Take the records below and print them verbatim up to and including the line that carries "Given: Click the large".

=== Begin Enclosure ===

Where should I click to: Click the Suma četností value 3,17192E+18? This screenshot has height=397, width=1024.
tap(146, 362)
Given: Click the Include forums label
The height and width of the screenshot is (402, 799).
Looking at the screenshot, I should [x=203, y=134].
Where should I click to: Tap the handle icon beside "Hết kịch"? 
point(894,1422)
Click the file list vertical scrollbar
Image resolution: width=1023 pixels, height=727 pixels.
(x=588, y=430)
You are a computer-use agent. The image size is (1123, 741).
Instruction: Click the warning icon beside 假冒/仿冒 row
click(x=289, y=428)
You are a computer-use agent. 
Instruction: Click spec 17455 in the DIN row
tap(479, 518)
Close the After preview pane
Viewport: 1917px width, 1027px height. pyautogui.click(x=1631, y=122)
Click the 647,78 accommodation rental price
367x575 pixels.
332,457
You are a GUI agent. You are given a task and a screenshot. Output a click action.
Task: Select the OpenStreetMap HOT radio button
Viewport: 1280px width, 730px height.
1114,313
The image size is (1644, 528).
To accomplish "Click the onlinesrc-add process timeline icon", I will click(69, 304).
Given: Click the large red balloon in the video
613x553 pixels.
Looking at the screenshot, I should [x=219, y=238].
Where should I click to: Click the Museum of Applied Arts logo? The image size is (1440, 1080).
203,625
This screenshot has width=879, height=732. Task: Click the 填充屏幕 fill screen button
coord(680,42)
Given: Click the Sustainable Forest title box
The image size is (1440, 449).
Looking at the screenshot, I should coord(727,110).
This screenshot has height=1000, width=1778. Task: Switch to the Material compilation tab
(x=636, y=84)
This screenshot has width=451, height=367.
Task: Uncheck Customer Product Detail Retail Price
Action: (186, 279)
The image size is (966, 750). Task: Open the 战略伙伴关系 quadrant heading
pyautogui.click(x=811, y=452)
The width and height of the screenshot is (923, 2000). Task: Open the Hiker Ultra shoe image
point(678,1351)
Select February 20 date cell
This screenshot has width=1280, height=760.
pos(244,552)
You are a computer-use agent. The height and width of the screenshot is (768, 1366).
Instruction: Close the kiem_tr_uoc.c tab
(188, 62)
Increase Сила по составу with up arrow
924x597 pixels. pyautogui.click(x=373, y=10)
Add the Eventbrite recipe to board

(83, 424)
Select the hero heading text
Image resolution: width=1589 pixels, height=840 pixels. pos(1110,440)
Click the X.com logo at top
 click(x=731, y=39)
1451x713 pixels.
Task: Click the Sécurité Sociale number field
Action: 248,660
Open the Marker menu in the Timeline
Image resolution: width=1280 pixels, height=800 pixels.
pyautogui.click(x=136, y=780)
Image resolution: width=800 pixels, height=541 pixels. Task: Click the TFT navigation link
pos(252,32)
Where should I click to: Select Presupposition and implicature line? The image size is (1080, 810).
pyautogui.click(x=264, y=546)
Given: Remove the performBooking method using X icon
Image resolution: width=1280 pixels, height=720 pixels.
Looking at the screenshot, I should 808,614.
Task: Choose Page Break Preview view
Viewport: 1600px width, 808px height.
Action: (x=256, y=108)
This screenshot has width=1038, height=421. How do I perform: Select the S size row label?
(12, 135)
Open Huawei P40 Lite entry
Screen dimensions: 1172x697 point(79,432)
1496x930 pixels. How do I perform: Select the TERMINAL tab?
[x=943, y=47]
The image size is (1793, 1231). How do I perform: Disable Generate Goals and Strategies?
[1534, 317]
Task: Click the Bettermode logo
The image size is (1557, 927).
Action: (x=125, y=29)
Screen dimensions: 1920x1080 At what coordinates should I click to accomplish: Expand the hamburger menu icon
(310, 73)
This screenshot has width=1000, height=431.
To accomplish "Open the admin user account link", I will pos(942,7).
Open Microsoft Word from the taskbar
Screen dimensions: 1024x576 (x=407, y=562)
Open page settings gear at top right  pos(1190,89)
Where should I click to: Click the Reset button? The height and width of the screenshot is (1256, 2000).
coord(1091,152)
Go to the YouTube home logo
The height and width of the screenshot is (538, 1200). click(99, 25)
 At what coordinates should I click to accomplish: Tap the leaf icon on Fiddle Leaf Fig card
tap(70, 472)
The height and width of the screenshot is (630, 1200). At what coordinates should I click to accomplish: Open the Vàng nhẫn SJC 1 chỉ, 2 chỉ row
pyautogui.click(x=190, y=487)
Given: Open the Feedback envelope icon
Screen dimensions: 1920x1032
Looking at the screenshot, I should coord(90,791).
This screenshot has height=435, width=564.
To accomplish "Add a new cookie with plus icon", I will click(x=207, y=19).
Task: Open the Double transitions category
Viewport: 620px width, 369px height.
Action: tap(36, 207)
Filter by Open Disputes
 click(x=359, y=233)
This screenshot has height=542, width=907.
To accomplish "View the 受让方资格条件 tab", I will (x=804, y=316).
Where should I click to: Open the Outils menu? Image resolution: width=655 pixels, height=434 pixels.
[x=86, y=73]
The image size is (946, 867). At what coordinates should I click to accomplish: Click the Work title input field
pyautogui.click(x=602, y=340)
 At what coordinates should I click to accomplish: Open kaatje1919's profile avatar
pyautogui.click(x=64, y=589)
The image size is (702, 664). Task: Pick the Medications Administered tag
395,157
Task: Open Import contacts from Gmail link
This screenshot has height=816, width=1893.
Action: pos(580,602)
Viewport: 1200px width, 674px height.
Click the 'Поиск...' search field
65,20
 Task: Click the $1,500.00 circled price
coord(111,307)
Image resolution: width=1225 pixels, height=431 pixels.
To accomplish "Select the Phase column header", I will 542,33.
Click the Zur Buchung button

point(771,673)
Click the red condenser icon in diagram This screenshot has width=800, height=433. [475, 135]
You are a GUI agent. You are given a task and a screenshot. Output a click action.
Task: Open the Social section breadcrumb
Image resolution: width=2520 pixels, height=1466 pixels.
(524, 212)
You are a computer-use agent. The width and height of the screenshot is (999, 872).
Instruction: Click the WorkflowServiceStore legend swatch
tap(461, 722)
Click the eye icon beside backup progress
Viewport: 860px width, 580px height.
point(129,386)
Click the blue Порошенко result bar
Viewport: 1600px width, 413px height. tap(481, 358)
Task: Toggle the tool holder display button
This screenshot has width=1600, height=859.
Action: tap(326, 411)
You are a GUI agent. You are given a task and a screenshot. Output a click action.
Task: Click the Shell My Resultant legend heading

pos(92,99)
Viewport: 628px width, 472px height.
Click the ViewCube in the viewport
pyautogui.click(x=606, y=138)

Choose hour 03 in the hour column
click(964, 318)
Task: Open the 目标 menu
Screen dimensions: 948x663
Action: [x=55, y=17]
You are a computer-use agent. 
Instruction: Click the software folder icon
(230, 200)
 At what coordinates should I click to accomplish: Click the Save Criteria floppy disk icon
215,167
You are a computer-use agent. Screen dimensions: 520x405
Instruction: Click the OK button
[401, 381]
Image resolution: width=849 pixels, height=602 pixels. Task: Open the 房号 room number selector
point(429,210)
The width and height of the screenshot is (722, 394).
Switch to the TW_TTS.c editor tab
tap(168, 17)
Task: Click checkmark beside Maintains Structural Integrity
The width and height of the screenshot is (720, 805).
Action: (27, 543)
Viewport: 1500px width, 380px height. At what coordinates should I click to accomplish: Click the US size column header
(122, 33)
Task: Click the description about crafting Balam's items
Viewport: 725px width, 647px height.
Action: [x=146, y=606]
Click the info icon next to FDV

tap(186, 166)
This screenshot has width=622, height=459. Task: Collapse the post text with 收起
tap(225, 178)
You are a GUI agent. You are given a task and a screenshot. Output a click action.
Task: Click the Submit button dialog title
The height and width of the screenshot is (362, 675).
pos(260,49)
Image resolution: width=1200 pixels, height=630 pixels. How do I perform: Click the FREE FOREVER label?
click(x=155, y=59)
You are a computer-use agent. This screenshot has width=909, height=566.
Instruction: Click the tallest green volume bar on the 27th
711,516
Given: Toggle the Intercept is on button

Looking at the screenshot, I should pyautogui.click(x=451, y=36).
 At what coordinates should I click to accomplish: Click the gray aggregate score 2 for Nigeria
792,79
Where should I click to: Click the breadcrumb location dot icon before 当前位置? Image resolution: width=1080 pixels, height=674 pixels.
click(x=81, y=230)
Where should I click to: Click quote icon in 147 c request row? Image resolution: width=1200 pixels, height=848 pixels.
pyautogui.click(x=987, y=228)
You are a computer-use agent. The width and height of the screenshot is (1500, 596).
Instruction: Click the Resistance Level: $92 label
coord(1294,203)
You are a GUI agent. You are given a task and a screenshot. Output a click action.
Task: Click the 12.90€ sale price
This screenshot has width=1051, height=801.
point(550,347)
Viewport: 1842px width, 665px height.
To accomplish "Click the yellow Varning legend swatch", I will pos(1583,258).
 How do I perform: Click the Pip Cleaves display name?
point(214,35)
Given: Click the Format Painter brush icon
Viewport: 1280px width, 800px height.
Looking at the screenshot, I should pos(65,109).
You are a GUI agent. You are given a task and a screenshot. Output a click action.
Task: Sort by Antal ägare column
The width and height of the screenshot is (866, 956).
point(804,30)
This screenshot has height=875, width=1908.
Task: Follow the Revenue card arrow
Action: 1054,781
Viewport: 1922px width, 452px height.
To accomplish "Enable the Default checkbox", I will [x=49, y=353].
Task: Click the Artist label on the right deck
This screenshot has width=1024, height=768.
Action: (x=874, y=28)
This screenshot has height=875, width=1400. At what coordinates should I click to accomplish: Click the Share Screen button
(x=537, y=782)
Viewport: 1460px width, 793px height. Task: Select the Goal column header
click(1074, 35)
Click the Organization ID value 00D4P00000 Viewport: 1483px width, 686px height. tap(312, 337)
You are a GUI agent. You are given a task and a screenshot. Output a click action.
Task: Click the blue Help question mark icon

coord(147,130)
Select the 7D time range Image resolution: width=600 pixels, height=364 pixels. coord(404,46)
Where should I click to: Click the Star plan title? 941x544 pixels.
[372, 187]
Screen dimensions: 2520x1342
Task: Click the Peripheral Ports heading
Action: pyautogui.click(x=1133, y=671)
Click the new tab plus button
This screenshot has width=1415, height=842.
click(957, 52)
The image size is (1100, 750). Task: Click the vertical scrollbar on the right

=== End Enclosure ===

## [Finished task]
Where should I click to: Click the Suma četností value 3,17192E+18? This screenshot has height=397, width=1024.
tap(146, 362)
Given: Click the Include forums label
The height and width of the screenshot is (402, 799).
Looking at the screenshot, I should [x=203, y=134].
Where should I click to: Tap the handle icon beside "Hết kịch"? 
point(894,1422)
Click the file list vertical scrollbar
Image resolution: width=1023 pixels, height=727 pixels.
(x=588, y=430)
You are a computer-use agent. The image size is (1123, 741).
Instruction: Click the warning icon beside 假冒/仿冒 row
click(x=289, y=428)
You are a computer-use agent. 
Instruction: Click spec 17455 in the DIN row
tap(479, 518)
Close the After preview pane
Viewport: 1917px width, 1027px height. pyautogui.click(x=1631, y=122)
Click the 647,78 accommodation rental price
367x575 pixels.
332,457
You are a GUI agent. You are given a task and a screenshot. Output a click action.
Task: Select the OpenStreetMap HOT radio button
Viewport: 1280px width, 730px height.
1114,313
The image size is (1644, 528).
To accomplish "Click the onlinesrc-add process timeline icon", I will click(69, 304).
Given: Click the large red balloon in the video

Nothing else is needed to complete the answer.